В Посейдонии дух греческой науки — даже внутри самой Стой — впервые обретает такую жизненную силу, что охватывает своим пониманием все области. Но здесь одновременно с полной силой происходит вторжение новой, нахлынувшей с Востока волны индивидуальной религиозной жизни; и когда теперь мир ощутил усталость и утратил силу нравственного сознания, он обратился преимущественно к религиям, которые вообще ничего не желали слышать о "ты можешь" и связывали с "ты должен" утешительную надежду на прощение грехов и искупление. Здесь наступил конец эпохи Стой.
Однако ее всемирно-историческое значение тем самым не исчезло. Нравственная серьезность Стой, ее вера в примат разума, правящего в мире и — наряду с прочим — определяющего также и наше собственное Я, и прежде всего понятие долга, продолжали завоевывать для нее все новых и новых сторонников. Если вспомнить сейчас о старом Фрице, то для нас, филологов, может быть весьма болезненной мысль о том, что понятие долга, которое сделало его стоиком, является не эллинским, а лишь эллинистическим. Однако равным образом как филологам нам нужно будет признать: греческий дух, и в особенности дух Афин, погиб оттого, что превысил свое понятие свободы, и оттого, что в нем полностью отсутствовало строгое понятие долга.

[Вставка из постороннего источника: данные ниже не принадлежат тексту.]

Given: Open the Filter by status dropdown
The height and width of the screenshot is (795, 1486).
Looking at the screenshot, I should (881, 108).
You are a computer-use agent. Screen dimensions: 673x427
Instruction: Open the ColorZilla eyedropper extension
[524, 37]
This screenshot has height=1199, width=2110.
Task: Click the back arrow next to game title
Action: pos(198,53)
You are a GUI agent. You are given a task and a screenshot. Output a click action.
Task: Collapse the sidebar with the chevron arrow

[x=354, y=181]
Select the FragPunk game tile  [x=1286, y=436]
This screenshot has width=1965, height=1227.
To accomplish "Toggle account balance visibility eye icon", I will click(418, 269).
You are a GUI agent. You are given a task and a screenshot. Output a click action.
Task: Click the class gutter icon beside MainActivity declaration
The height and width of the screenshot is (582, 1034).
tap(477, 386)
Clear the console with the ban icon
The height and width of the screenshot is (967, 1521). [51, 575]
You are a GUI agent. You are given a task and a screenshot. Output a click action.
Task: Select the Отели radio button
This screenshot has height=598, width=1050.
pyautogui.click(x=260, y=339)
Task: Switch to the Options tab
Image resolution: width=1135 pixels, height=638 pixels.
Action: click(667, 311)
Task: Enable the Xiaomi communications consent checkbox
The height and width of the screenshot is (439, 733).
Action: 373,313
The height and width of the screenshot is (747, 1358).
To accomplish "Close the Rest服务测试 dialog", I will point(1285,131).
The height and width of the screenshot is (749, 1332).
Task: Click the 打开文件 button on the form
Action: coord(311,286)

Иоганнес Лейпольдт. Греческая философия и раннехристианская аскеза
[514]I
Христианская аскеза дала наиболее густую поросль на Востоке, в Египте и Сирии, однако ее произрастание берет свое начало не от восточного семени[515]
.К востоку от Средиземного моря, если не доходить до самой Индии, мы не встретим ни отшельников, ни монахов. Можно найти соблюдение множества культовых предписаний чистоты: например, общение полов признается нечистым и является препятствием для входа в святилище. Но такой запрет действует, как правило, лишь на определенное время. Издалека, вероятно, может создаться впечатление, что здесь мы имеем дело с аскетической практикой. Однако за всем этим не стоит никакого мировоззрения. Мы не слышим ничего о том, что духу надлежит победить плоть.
Также и греческая религия поначалу обходится без аскезы.
II
Однако слово "аскеза" (упражнение) происходит из Греции. Мы находим его в особом смысле сперва у философа Демокрита, в пятом столетии. Он произносит слова, позднее повторявшиеся в самых разных редакциях (также и христианами): "Большое количество людей обретают добродетель путем упражнения, а не благодаря врожденной склонности"[516]
. В четвертом столетии такое словоупотребление принимает, например, Аристотель: "Известный навык и упражнение в добродетели можно обрести, живя совместно с добрыми людьми". (При этом он с полным правом ссылается на Феогниста, поэта шестого столетия, у которого, правда, мы не встретим слова "упражнение"[517].) Также и современник Аристотеля Диоген, прозванный "собакой", говорит об истинной аскезе, что в образе жизни киника в особенной мере важна привычка[518]. Но этому мнению вторит и более умеренный стоик. Музоний не удовлетворяется тем, чтобы лишь знать о благе: он упражняется в совершении блага; так и врач, наряду с познанием, не может пренебречь и упражнением. Упражнение, по его словам, тем более необходимо, что души людей "испорчены заранее (т. е. заведомо)". Так что необходимо приучить тело переносить холод, жару, жажду, голод и жесткое ложе; душа же должна научиться не бежать того, что лишь по видимости является злом[519]. Современник Музония Аполлоний Тианский особо подчеркивает одно правило: "Если будет жарко и тебе захочется пить, сделай глоток прохладной воды и выплюнь ее обратно, но не говори об этом никому"[520]: этот мыслитель заботится о том, чтобы никто не "упражнялся" из суетных побуждений (ср.: Матф. 6, 16.)Во всех изречениях ощущается действие мировоззрения, зачастую определяемого поверхностным и односторонним взглядом на платоновское нравственное учение (все материальное, чувственное есть небытие). К этому присовокупляется распространенное желание воспитывать самого себя, стремление быть готовым ко всему, что может однажды случиться, и сохранить безусловную верность своей цели[521]
. В различных кругах для этого употребляются различные средства. Раввины возводят "ограду вокруг Закона": они окружают письменную Тору устными преданиями[522]. Люди из Кумрана читают или поют хвалебные и благодарственные песни для утверждения в вере[523]. Точку вершины в искусстве душеводительства позднее ознаменуют собой духовные упражнения Игнатия Лойолы.